Q: The current organizing philosophies are all about order over beauty. You believe order doesn’t have to be artless. Tell us about how you developed your philosophy.
A: This idea is part of the core philosophy at Remodelista. We’re a 10-year-old website that Julie Carlson, my coauthor, founded to demystify the home design process and celebrate pared-back living. So we, of course, took an interest in Marie Kondo and the whole decluttering movement. Noting that the focus was on clearing out with no mention of how to live well, we felt compelled to join the dialogue.
Q: Were you a collector as a child?
A: Yes, I’m a born pack rat and a sentimentalist! I was so drawn to vintage things as a kid that I started accompanying an art collector friend of my mother’s to far away flea markets on weekends. My specialty was ephemera: old advertising trade cards because I loved the graphics.
Q: What’s your favorite object and the story behind it?
A: As a teen, I bought an odd lot at a New Hampshire auction that included a 19th-century geography book a young boy named Amos Andrews re-covered in oil cloth and turned into his scrapbook. It contains his pressed leaves, a cutout paper silhouette of Lincoln, a crayon flag labeled “Our Dear Union,” and a class ranking list in which Amos appears last.
Q: You’re a lifelong collector who began your career at Sotheby’s auction house, but you’re “happily married” to a minimalist. How do you make that work?
A: Fortunately, neither of us is a total extremist. But having separate storage areas has been a boon. The house we’ve lived in for the last 23 years has a two-room basement: his and hers.

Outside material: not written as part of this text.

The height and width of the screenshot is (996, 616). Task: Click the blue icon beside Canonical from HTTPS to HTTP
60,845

Q: Can someone be both a minimalist and a collector? What’s the key?
A: Sure, the key is to be selective and avoid bringing home everything that catches your eye. Also, keep in mind that you don’t have to have all of your collections on display: you can rotate favorite objects in and out. For me, that’s where the basement comes in! Also, as we teach in the book, most of the things we live with should be useful and beautiful. From dishware to wastebaskets, select well-made everyday household items that work well and make you happy. You’ll discover you don’t need—or want—much more.
Q: You call the book a guide for life, and you say “the goal isn’t flawless, impossible-to-maintain showcase. The aim is an unencumbered life in a house that makes you happy.” If your house reflects your peace of mind, how do you declutter your mind to match your house?

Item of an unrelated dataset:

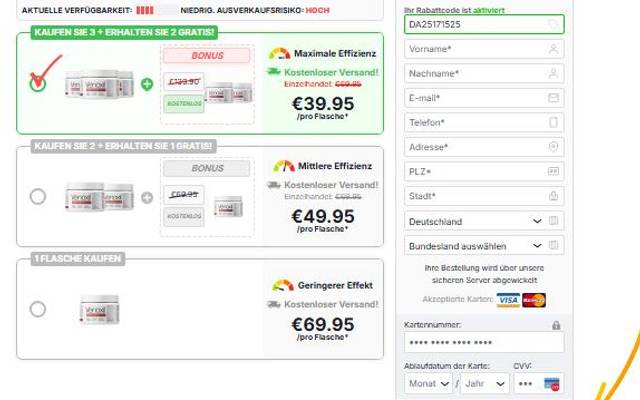Image resolution: width=640 pixels, height=400 pixels.
Task: Click the phone icon in Telefon field
Action: [554, 122]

A: I clear out my head on dog walks with our mutt, Enrique. Along the way, I collect leaves and other natural bits and pieces that I turn into mandala-like arrangements on the ground and then photograph: you can see my work on Instagram @dogwalkdiarynyc. I started making these arrangements as a way to collect and order things without bringing them into the house. Dog Walk Diary has now become a daily ritual for me.

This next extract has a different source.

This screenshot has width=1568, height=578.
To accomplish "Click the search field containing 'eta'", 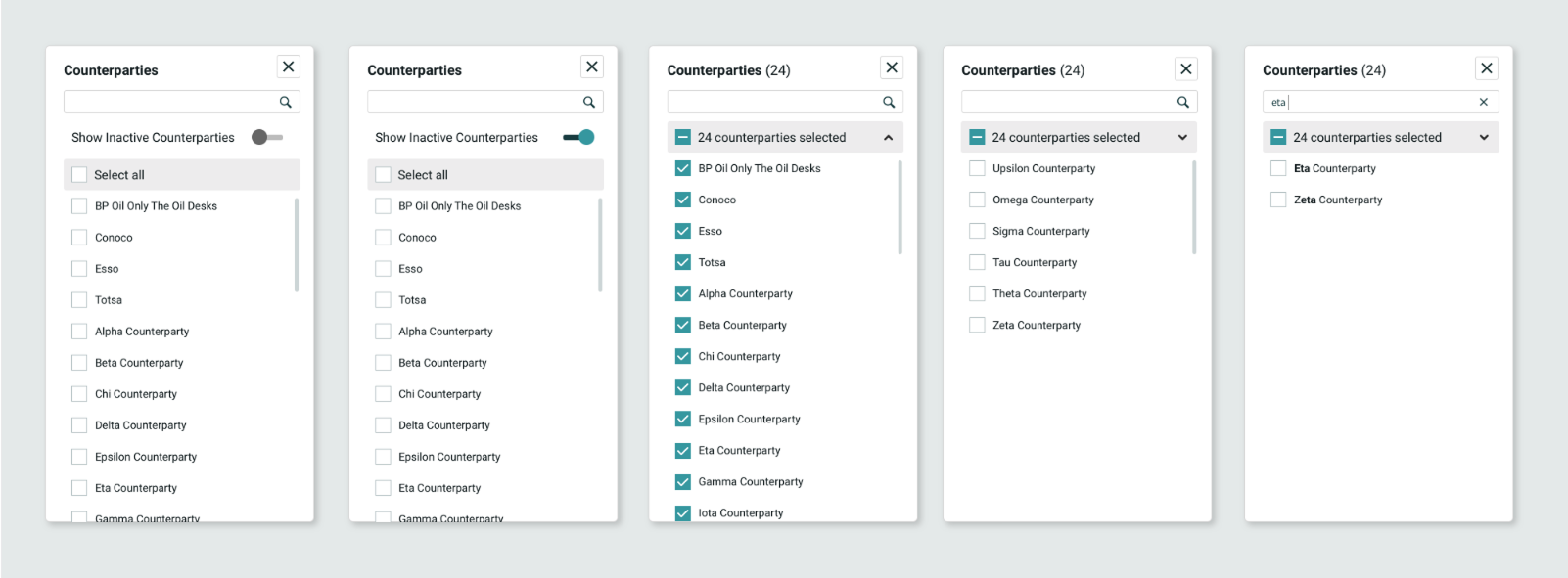I will coord(1370,102).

Q: When we start decluttering our home, where should we start?
A: Start somewhere small but meaningful. The entry is a favorite because it has simple requirements: you just need to establish a good place for outerwear, shoes, keys, and mail—and remove all the rest. Hang some coat hooks or a Shaker wooden peg rail (available from the Container Store, among other places) and gather shoes on a metal tray or in a storage bench or basket. The results will improve all your comings and goings.
Another great space to tackle is your junk drawer. Take everything out, insert dividers (you can use a cutlery tray for this), and turn it into a household tool kit, so you can always put your finger on a screwdriver, flashlight, or tape measure. As for all the other wayward items in your junk drawer, they should either be given a logical new home or deaccessioned. Think how nice it is to always know where your forks, spoons, and knives are—and apply that concept all over: it’s deeply satisfying to establish a place for everything!
Q: Which room in your house is the hardest for you, personally, to keep organized?
A: The kitchen is one of the most orderly rooms—because of all the built-in systems, such as shelves and hanging racks. But it’s a place where I often neglect to remove the unused and excessive, such as specialized gadgets (my dusty immersion blender) and unloved, space-hogging pots and pans. We recently weeded out all of the expired pantry goods and it felt as if the space itself had shed several unwanted pounds.
Q: Youu break down organizing challenges into simple tips and tricks. Do you have a favorite tip to share?
A: Shop your own house. As we show throughout the book, most storage challenges can be solved using things you already have on hand—so there’s no need to go out and buy more. Corral kitchen sink necessities on a small tray, put a metal office file rack to use on a closet shelf for lining up pocketbooks, keep your toilet brush out of sight in a terracotta flower pot—every chapter is filled with DIY ideas.